4 May 2022
If you are covering the Bank of England’s Money and Credit statistics, please see the following comment from Rosie Hooper, chartered financial adviser at Quilter:
The Bank of England has revealed that the British public are very much back to spending on their credit cards with consumers borrowing an additional £1.3 billion in credit, on net, of which £0.8 billion was new lending.
Often credit cards have some of the highest interest rates so if people are opting to pay their essential bills on their credit card to help make ends meet in this new fiscally challenging environment this could spell very bad news as people spiral into debt. A good illustration how stark the difference is, is that in Q1 2021, £3.6bn of credit card debt was repaid, while in Q1 2022, £2.1bn was loaded onto credit cards as debt.

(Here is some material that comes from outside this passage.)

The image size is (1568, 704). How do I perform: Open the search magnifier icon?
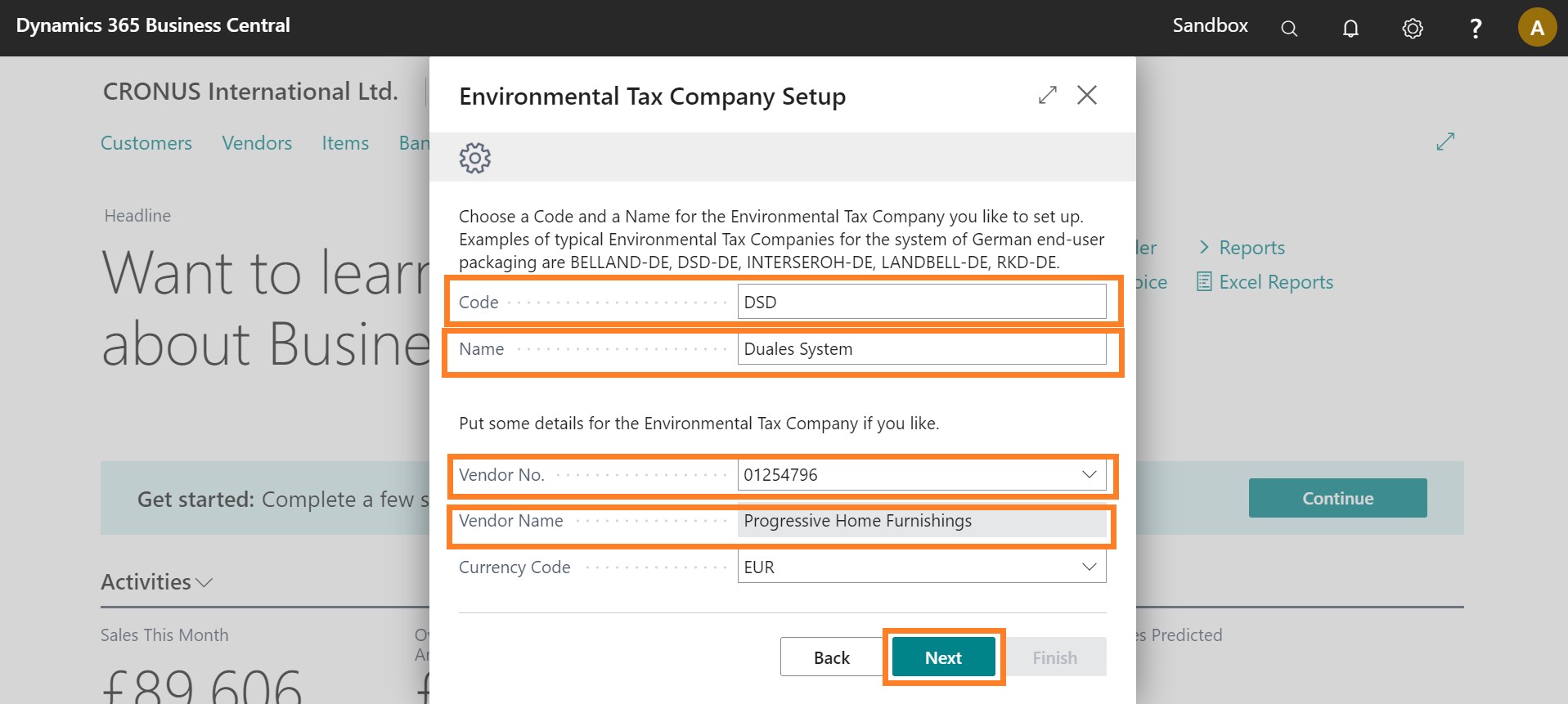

Elsewhere in the figures, the number of approvals for house purchases, which are an indicator of future borrowing, were little changed at 70,700 in March, from 71,000 in February but is still slightly above the 12-month pre-pandemic average up to February 2020 of 66,700. This illustrates the housing market is coming back to earth after unsustainable levels of transactions over the past few years due to a range of factors including the lure of the stamp duty holiday and larger properties to ride out the worst of the lockdowns. However, with interest rates set to go up buyers may still be scrambling to get on the housing ladder and secure a mortgage before rates go even higher.
More positively, the nation does seem to be bracing for a significant squeeze on their finances and are putting more money into savings. Before March there was a downward trend in the amount being deposited into savings accounts. However, £6.0 billion flowed into savings accounts in March 2022, compared to a monthly £5.5 billion on average during the 12-month pre-pandemic period up to February 2020 but this still pales in comparison to how much people were putting away during lockdown when there was little to spend spare cash on.

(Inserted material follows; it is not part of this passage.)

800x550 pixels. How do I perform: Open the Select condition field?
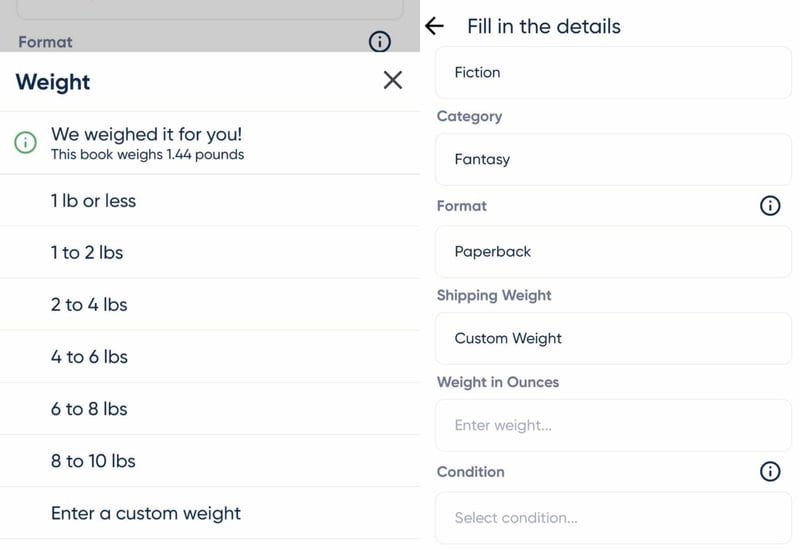pyautogui.click(x=613, y=518)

It’s no secret that with inflation running riot and interest rates on the rise too households are going to be struggling with their finances more than ever and it is wise to try and put money into savings during these difficult times if at all possible.
Rosie’s tips for boosting your savings:
- Understand your incomings and outgoings: Take a look at what you have coming in each month and what comes out of your account in terms of bills and payments. This will give you an idea of what might be possible when it comes to saving, or if you need to make any cutbacks to make ends meet.
- Create a budget: Get your financial position for a normal month written down on paper. You are more likely to stick to a budget this way, allocating specific amounts for specific things. This can also be easily altered as and when your circumstances change.
- Have an emergency rainy day fund: While we like to save for something in particular you should make sure you at least have a rainy day fund in case of emergencies, such as a broken boiler or car repairs. Aim to have three to six months of expenses in this pot, and be sure to top it up should you need to dip into it.
- Consider investing for the long-term: Once you have built up a decent savings pot you should consider creating an investment pot for longer-term savings. Putting money to work in the stock market for five years or more gives it the best chance to grow at a greater rate than inflation. The sooner you invest and the longer you do it for, the more likely you are to have the potential for healthy returns regardless of short-term blips. There are many services out there that will help get you started.
- Seek professional advice: If you are in a position to speak to a financial adviser. They can help create a financial plan tailored to you that will help see you through the ups and downs, while also tweaking it according to your real-time circumstances. This ensures your money is working as hard as it can be. Other services such as Citizens Advice or Step Change can help you with debt advice, while there are a number of websites out there with great guidance to get you started on your saving journey.